Moreover, earlier quantitative analyses of electrical brain activity, employing a variety of methods, established the significance of EEG for measuring cognition in neurodegenerative disorders4,5,17. These studies often comprised of groups of patients with Parkinson’s disease, as well as with Alzheimer’s disease. Stam et. al.1 created a network analysis approach, which documented several hubs of connectivity decaying in parallel to cognitive decline, likely due to a period of functional overload. The microstate-analysis by Van de Ville et al.18 was one of the first developments of dynamic changes measured by QEEG in several brain disorders. A different approach was the estimation of information content using entropy measures employed in a study by Keller et al.19,20.

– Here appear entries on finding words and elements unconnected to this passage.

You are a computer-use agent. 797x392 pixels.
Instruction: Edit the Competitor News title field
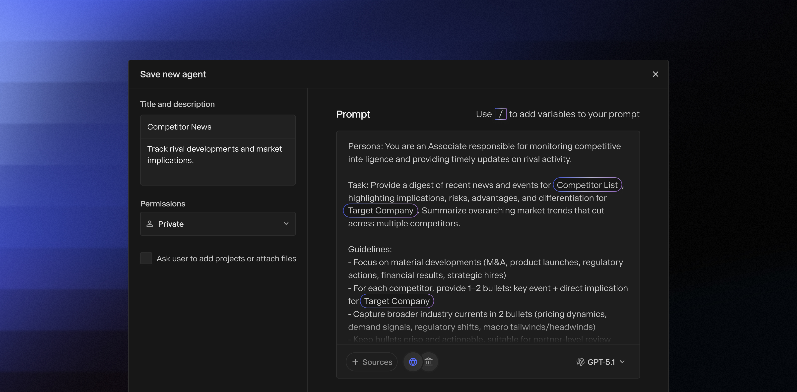(218, 127)
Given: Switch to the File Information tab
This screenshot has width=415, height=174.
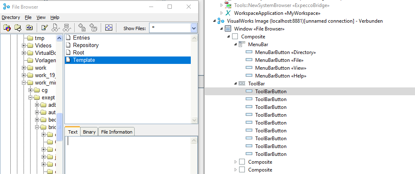Looking at the screenshot, I should click(x=116, y=132).
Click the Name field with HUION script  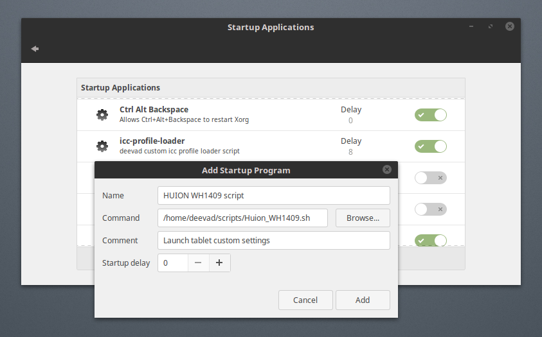(273, 195)
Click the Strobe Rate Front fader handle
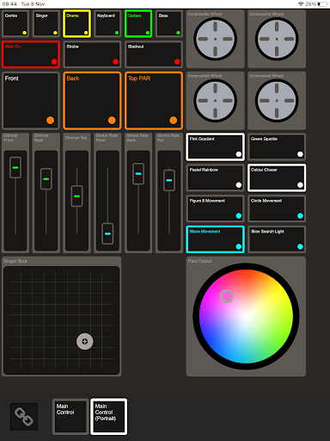This screenshot has width=330, height=441. (107, 233)
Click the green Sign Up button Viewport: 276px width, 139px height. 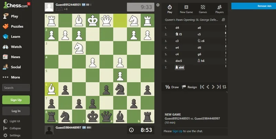[x=16, y=100]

Apart from conflicting results regarding power analysis in the field of connectivity, one of the primary benefits of the PLI is its robustness against volume conduction. The proposed TBPC approach focuses on the dynamic aspects of brain communication, thus benefitting from the strengths of fMRI measures, while yielding information at a higher temporal resolution. Additionally, a high-density EEG system diminishes possible instability of the reference when re-referencing to the average of all electrodes.

While not yielding detailed information on the connectome, the TBPC opens a window on the dynamics of electrical brain activity and give some insight into the physiologic mechanisms of degenerative brain diseases21. Moreover, it might constitute a candidate prognostic biomarker for cognitive decline in patients with progressive brain disorders such as PD.

Limitations and future research

One limitation of our investigation is that MMSE is the only measure of global cognition in this study, and not a detailed analysis of the complete array of cognitive capacities. While the current study presents results from an analysis of global EEG activity, the specific topology of EEG alterations in relation to cognitive decline might offer additional results, especially in connection with more differentiated neuropsychological profiles. Moreover, the PD as well as HC samples are relatively small, with only a slight cognitive decline, and the validity of the results is therefore limited by this fact and should be tested with independent cohorts.

Conclusion

TBPC as a dynamic connectivity measure contains information about biomarkers for potential cognitive decline in PD patients. The detection of valid risk markers for cognitive decline and therefore the separation of groups of patients might be helpful in counseling the patients and can be used as inclusion criteria for several clinical trials dealing with future cognitive decline of patients with Parkinson’s disease.